Sure, let's analyze the given function [tex]\( f(x) = x^2 + 2x + 1 \)[/tex] step-by-step.
### Critical Values
1. First, we need to find the first derivative of the function [tex]\( f(x) \)[/tex]. The function is [tex]\( f(x) = x^2 + 2x + 1 \)[/tex].
Applying the power rule:
[tex]\[
f'(x) = \frac{d}{dx}(x^2 + 2x + 1) = 2x + 2
\][/tex]
2. Set the first derivative equal to zero to find critical points:
[tex]\[
2x + 2 = 0
\][/tex]
Solving for [tex]\( x \)[/tex]:
[tex]\[
2x = -2 \implies x = -1
\][/tex]
Therefore, the critical value is [tex]\( x = -1 \)[/tex].
### Relative Extrema
1. Next, we need to determine the nature of the critical value using the second derivative test.
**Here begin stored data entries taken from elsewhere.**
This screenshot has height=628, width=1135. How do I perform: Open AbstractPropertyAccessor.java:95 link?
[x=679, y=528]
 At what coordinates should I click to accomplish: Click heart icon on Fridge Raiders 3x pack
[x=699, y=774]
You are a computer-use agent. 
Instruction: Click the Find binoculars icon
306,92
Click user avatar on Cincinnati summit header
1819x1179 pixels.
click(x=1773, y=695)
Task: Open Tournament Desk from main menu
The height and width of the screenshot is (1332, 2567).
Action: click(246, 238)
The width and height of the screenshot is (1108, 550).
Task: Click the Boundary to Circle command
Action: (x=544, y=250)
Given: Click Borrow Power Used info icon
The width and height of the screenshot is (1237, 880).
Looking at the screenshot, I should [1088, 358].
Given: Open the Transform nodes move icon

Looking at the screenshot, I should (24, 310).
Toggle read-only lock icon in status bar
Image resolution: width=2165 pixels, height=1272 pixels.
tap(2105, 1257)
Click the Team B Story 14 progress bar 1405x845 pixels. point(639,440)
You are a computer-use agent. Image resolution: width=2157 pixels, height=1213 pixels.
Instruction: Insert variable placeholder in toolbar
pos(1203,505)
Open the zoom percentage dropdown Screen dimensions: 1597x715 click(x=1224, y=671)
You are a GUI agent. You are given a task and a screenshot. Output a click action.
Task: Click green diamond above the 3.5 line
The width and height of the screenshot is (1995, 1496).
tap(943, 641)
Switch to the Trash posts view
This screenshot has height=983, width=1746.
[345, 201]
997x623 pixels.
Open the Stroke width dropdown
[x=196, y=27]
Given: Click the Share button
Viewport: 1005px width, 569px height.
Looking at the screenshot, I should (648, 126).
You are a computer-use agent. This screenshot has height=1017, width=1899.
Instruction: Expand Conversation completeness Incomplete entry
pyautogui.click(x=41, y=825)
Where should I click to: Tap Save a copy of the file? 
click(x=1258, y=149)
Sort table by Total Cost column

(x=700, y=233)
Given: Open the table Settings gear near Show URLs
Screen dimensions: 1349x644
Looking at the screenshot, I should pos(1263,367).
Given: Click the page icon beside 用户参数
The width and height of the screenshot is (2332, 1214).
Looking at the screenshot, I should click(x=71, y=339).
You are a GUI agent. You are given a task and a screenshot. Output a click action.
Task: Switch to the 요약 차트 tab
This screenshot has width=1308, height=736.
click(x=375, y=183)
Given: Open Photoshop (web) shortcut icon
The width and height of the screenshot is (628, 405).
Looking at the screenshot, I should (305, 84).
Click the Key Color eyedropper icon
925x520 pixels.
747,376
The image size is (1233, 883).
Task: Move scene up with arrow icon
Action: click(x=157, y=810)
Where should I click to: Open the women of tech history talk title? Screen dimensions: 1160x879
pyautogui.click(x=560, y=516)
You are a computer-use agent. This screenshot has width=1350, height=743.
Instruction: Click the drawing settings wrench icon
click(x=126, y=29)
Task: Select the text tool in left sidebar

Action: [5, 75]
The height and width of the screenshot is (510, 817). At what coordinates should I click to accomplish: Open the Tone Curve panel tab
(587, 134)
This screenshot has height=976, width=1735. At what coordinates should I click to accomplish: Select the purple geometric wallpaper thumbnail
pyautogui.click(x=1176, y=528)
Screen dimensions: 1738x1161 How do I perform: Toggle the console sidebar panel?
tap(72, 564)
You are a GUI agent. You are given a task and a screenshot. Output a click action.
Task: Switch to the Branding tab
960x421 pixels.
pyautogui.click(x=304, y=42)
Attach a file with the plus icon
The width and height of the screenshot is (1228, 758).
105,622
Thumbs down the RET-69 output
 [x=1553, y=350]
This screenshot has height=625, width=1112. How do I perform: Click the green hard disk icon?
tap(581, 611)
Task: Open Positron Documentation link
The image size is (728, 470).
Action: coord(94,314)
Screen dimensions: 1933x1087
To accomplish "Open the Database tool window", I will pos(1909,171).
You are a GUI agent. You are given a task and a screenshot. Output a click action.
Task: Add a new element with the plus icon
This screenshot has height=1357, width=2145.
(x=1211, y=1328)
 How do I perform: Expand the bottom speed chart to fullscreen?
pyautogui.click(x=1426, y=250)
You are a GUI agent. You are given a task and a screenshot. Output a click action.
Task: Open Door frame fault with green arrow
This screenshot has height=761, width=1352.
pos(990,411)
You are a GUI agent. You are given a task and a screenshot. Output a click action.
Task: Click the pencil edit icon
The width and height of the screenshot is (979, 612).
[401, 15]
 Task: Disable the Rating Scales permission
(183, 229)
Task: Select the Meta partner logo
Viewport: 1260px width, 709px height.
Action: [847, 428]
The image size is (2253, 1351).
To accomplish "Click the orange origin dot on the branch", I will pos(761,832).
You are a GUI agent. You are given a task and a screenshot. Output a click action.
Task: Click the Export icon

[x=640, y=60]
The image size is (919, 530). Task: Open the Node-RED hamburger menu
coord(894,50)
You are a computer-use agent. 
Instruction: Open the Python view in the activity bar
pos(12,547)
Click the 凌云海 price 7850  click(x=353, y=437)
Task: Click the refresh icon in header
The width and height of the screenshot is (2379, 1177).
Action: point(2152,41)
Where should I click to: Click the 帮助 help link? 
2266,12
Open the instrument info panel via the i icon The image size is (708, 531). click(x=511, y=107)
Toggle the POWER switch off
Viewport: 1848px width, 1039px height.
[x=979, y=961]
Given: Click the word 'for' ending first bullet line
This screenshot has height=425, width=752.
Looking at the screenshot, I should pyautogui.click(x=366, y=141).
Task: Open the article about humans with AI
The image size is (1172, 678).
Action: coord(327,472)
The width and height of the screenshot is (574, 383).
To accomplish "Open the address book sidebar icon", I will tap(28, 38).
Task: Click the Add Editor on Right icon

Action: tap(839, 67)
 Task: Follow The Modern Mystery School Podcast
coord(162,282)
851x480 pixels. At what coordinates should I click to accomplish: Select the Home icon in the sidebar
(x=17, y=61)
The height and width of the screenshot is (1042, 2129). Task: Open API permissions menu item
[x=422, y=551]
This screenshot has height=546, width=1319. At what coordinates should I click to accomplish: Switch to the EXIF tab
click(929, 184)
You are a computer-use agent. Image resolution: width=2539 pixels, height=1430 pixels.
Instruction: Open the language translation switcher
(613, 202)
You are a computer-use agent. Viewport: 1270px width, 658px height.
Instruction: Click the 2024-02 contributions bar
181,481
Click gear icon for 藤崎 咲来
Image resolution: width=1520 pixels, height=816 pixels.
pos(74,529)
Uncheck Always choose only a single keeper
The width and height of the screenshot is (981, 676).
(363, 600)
We find the second derivative of [tex]\( f(x) \)[/tex]:
[tex]\[
f''(x) = \frac{d}{dx}(2x + 2) = 2
\][/tex]
2. Evaluate the second derivative at the critical value:
[tex]\[
f''(-1) = 2
\][/tex]
Since [tex]\( f''(-1) = 2 \)[/tex] which is greater than zero, it indicates that [tex]\( f(x) \)[/tex] is concave up at [tex]\( x = -1 \)[/tex].
Therefore, the critical value [tex]\( x = -1 \)[/tex] corresponds to a relative minimum.
### Conclusion
- Critical Value: The critical value of [tex]\( f(x) \)[/tex] is [tex]\( x = -1 \)[/tex].
- Relative Extrema: The relative extremum of [tex]\( f(x) \)[/tex] at [tex]\( x = -1 \)[/tex] is a relative minimum.